International Journal of System Assurance Engineering and Management, Springer;The Society for Reliability, Engineering Quality and Operations Management (SREQOM),India, and Division of Operation and Maintenance, Lulea University of Technology, Sweden, vol. 16(4), pages 1424-1437, April.
Handle:
RePEc:spr:ijsaem:v:16:y:2025:i:4:d:10.1007_s13198-025-02755-y
DOI: 10.1007/s13198-025-02755-y
Download full text from publisher
As the access to this document is restricted, you may want to search for a different version of it.
Corrections
All material on this site has been provided by the respective publishers and authors. You can help correct errors and omissions.

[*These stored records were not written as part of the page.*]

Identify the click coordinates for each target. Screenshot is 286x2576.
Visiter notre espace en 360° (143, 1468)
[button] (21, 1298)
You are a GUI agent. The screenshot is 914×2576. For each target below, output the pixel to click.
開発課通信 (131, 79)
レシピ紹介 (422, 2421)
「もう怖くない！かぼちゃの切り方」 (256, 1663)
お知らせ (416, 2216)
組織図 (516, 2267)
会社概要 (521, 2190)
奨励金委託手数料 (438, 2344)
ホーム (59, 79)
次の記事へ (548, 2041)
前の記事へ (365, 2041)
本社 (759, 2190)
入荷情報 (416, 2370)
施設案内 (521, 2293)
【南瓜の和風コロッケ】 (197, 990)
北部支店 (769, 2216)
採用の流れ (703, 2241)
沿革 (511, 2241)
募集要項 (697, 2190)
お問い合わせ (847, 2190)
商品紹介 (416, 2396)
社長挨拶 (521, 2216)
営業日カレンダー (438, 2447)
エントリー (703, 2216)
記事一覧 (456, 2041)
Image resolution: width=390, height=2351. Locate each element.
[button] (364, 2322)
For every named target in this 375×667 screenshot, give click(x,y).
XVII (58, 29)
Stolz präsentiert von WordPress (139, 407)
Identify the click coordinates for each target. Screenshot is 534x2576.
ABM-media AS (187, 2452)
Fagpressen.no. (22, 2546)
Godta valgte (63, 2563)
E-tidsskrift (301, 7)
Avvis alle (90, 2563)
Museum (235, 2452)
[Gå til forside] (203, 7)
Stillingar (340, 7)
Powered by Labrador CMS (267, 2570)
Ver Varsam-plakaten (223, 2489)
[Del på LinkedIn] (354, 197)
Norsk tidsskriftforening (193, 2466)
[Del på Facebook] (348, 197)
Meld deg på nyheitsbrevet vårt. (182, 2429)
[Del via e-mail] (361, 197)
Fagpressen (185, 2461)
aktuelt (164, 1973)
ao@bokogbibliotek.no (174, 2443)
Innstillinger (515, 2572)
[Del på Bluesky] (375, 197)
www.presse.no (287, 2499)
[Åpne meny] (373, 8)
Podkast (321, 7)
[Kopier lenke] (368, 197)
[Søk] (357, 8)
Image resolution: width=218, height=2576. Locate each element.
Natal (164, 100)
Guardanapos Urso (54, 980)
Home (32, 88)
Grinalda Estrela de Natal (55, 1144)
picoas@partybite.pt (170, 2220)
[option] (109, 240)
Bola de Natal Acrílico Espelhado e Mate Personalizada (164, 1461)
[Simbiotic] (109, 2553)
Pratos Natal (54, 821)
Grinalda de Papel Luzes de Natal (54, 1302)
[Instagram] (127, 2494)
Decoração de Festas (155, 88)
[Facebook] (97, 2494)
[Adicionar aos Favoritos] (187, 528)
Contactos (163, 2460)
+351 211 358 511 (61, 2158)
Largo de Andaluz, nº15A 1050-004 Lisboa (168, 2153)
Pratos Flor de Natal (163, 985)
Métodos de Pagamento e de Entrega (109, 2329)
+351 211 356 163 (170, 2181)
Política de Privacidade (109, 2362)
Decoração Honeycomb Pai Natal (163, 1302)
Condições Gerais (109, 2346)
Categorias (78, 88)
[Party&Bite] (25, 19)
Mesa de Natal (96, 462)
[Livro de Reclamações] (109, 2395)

When requesting a correction, please mention this item's handle: RePEc:spr:ijsaem:v:16:y:2025:i:4:d:10.1007_s13198-025-02755-y. See general information about how to correct material in RePEc.
If you have authored this item and are not yet registered with RePEc, we encourage you to do it here. This allows to link your profile to this item. It also allows you to accept potential citations to this item that we are uncertain about.
We have no bibliographic references for this item. You can help adding them by using this form .
If you know of missing items citing this one, you can help us creating those links by adding the relevant references in the same way as above, for each refering item. If you are a registered author of this item, you may also want to check the "citations" tab in your RePEc Author Service profile, as there may be some citations waiting for confirmation.
For technical questions regarding this item, or to correct its authors, title, abstract, bibliographic or download information, contact: Sonal Shukla or Springer Nature Abstracting and Indexing (email available below). General contact details of provider: http://www.springer.com .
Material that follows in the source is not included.